Go through the material underneath and show every line where the string "Given" occurs.

:: AVAILABLE RECORDS ::

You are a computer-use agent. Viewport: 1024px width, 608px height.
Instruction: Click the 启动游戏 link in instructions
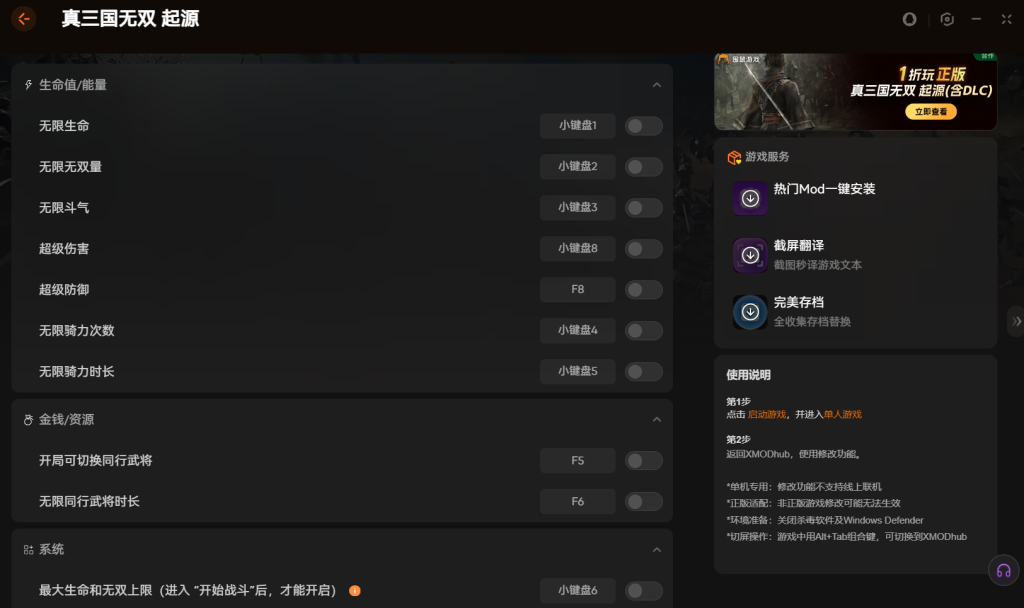pyautogui.click(x=766, y=414)
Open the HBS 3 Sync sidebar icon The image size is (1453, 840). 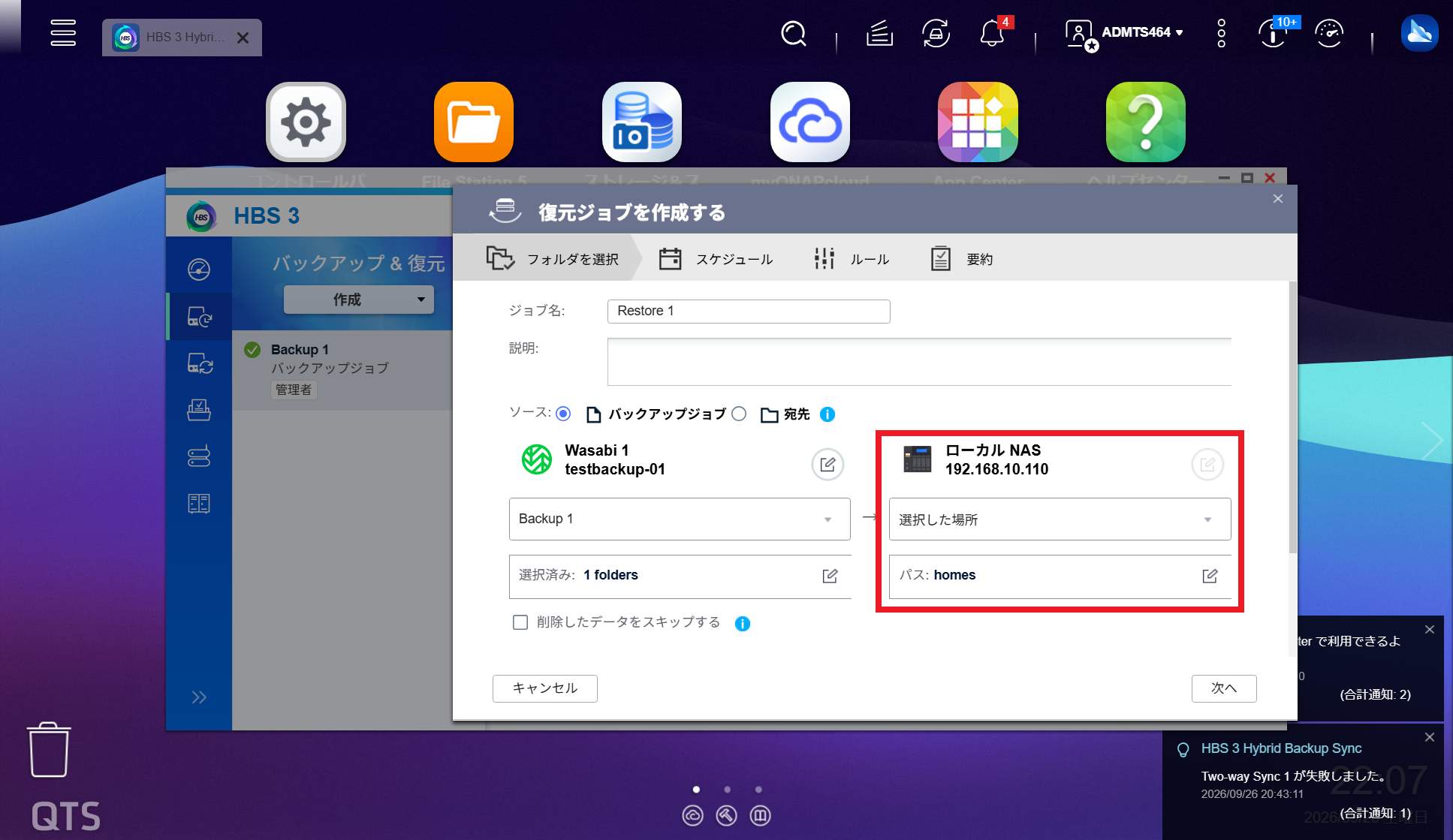(199, 364)
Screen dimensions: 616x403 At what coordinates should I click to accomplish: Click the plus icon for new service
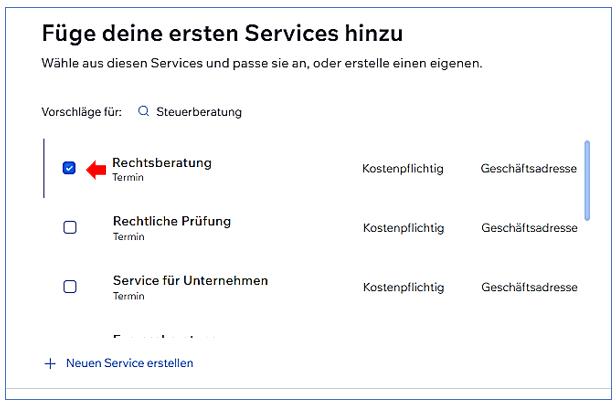coord(50,363)
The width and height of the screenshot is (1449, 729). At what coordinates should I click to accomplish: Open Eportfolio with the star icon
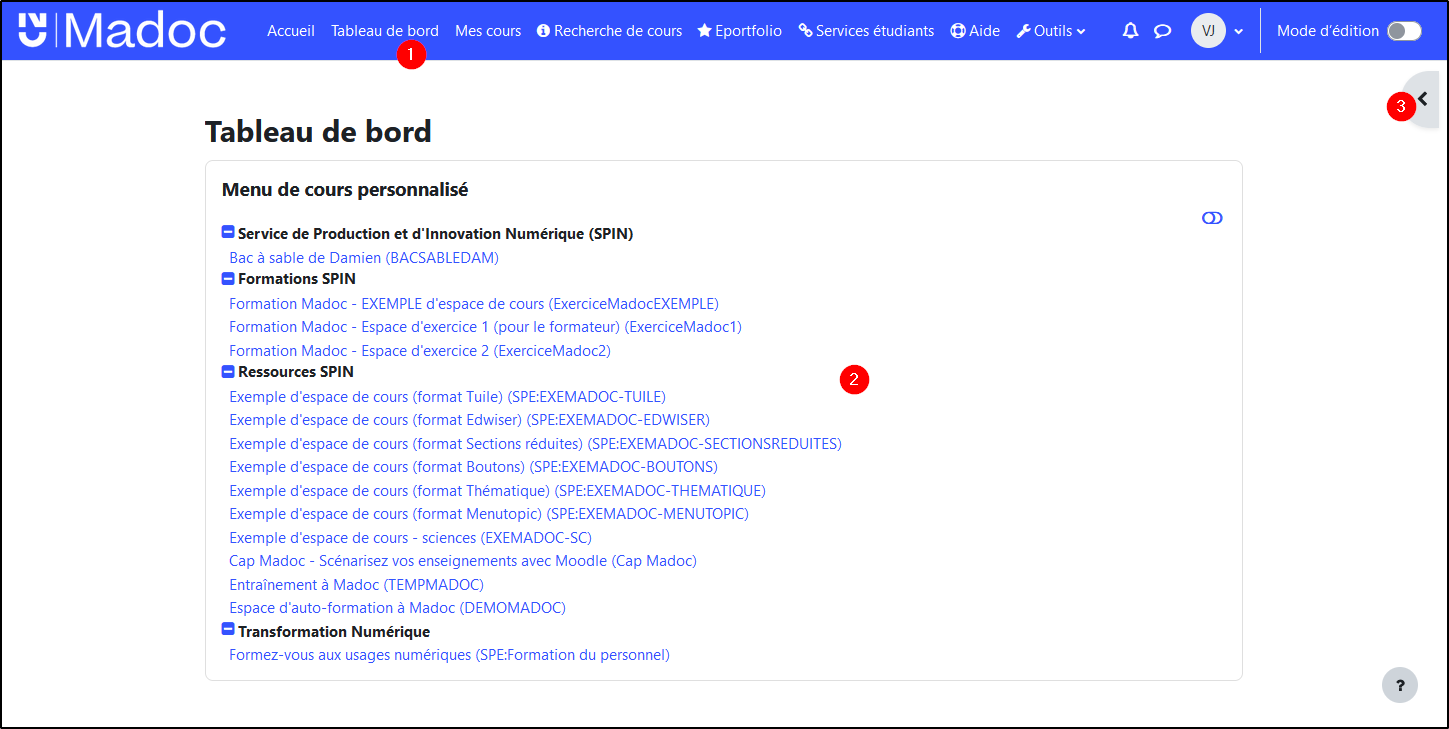coord(740,31)
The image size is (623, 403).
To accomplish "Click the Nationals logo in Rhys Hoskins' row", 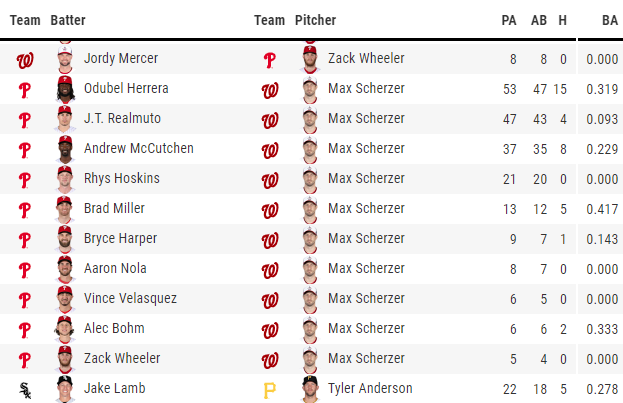I will click(x=269, y=179).
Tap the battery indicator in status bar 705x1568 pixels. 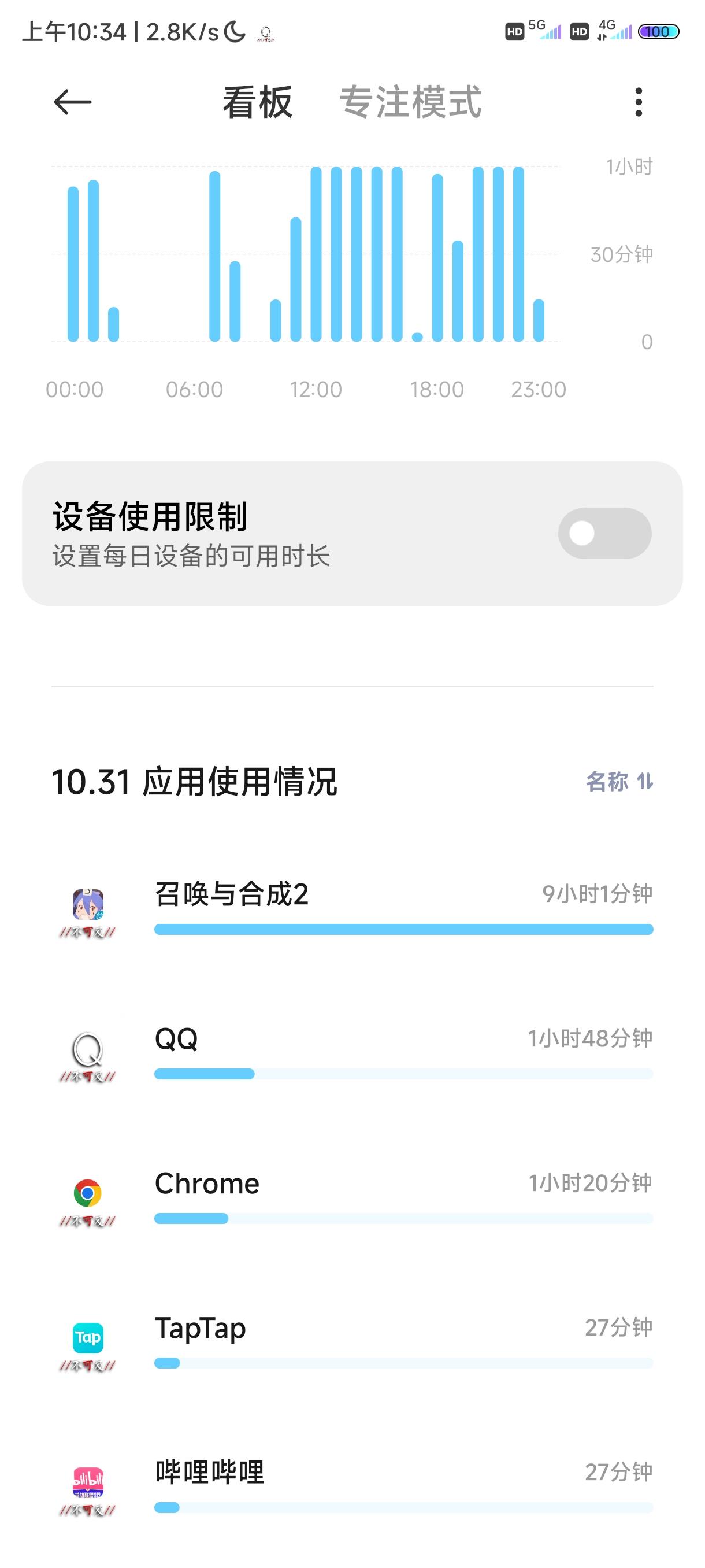tap(659, 32)
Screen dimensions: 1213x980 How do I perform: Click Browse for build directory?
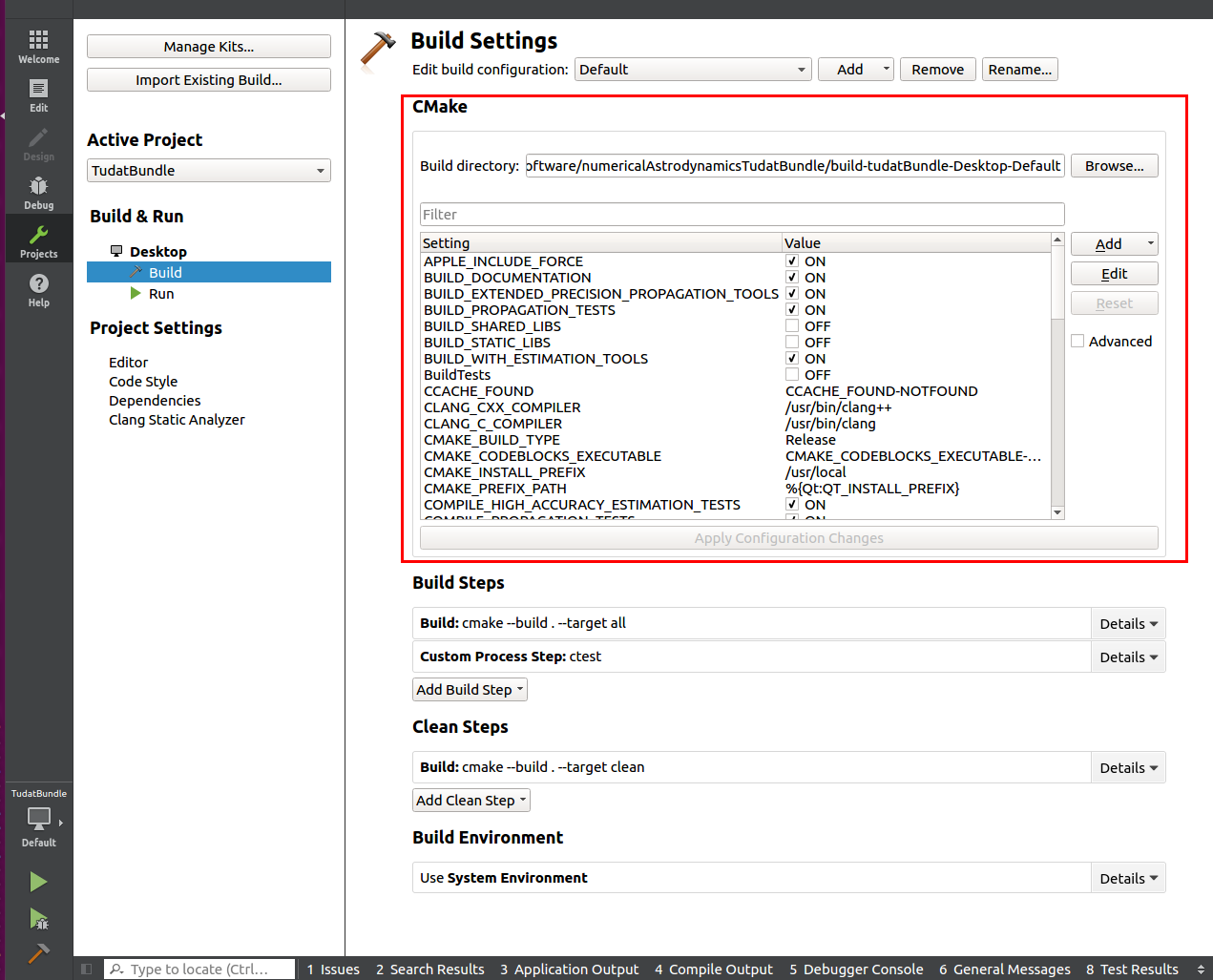click(1114, 166)
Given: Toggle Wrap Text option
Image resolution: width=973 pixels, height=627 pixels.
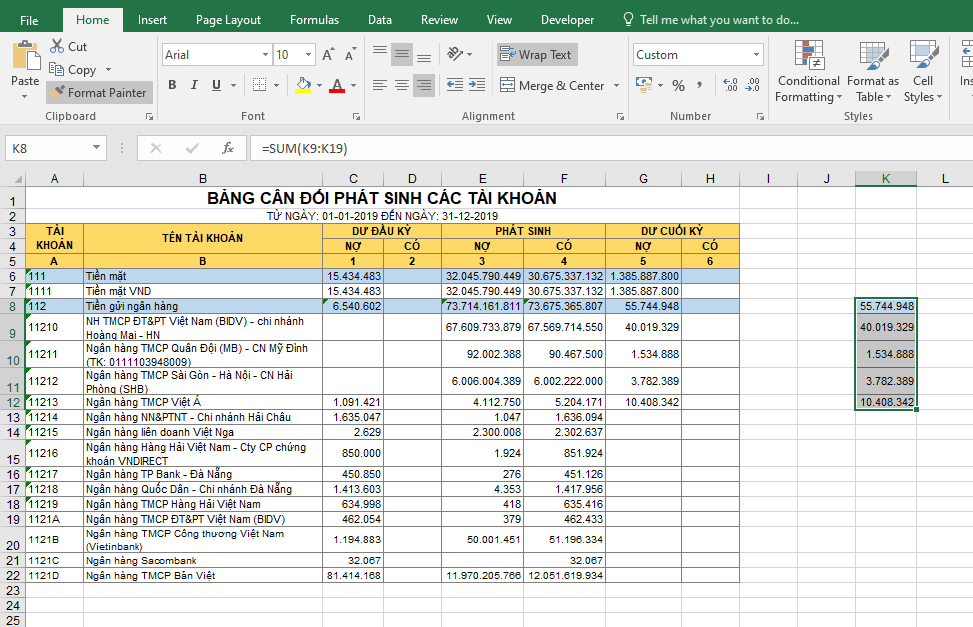Looking at the screenshot, I should [x=536, y=55].
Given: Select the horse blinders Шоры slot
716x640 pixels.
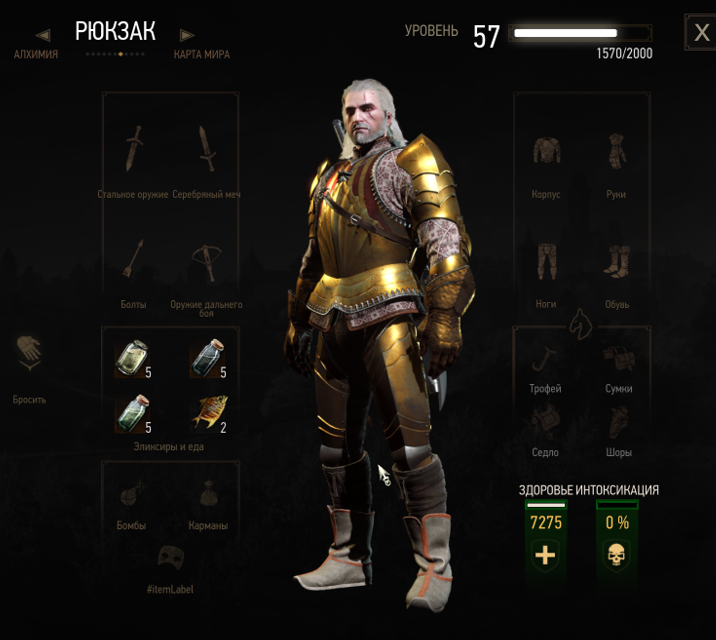Looking at the screenshot, I should point(618,422).
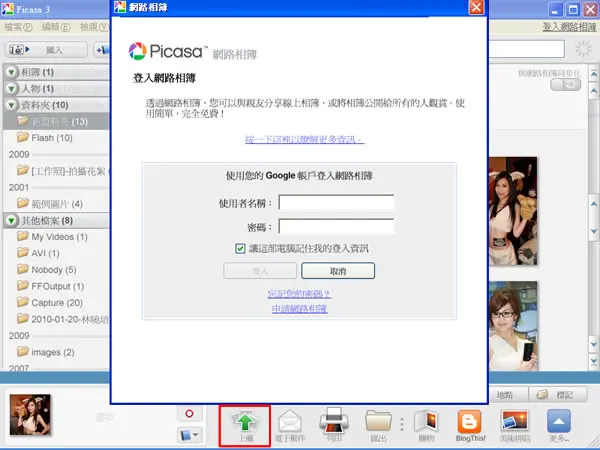Click the Cancel button in login dialog
This screenshot has width=600, height=450.
click(338, 271)
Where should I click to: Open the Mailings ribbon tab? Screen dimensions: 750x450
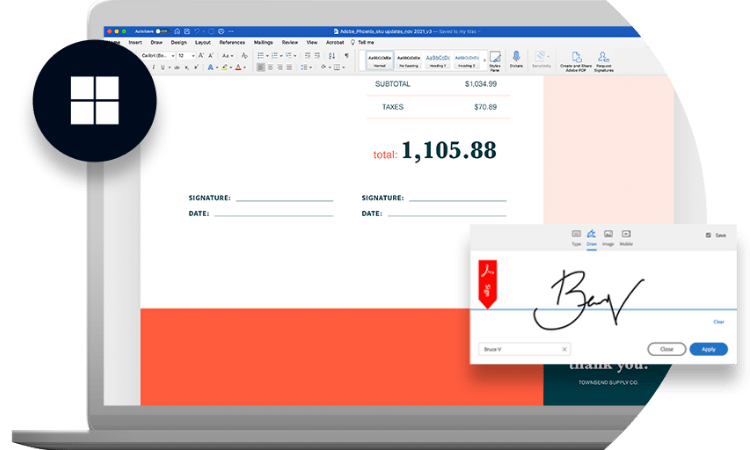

:::

# SOLUTION FOR THIS PROBLEM:
Given: Toggle Wrap Text option
Given: Select the horse blinders Шоры slot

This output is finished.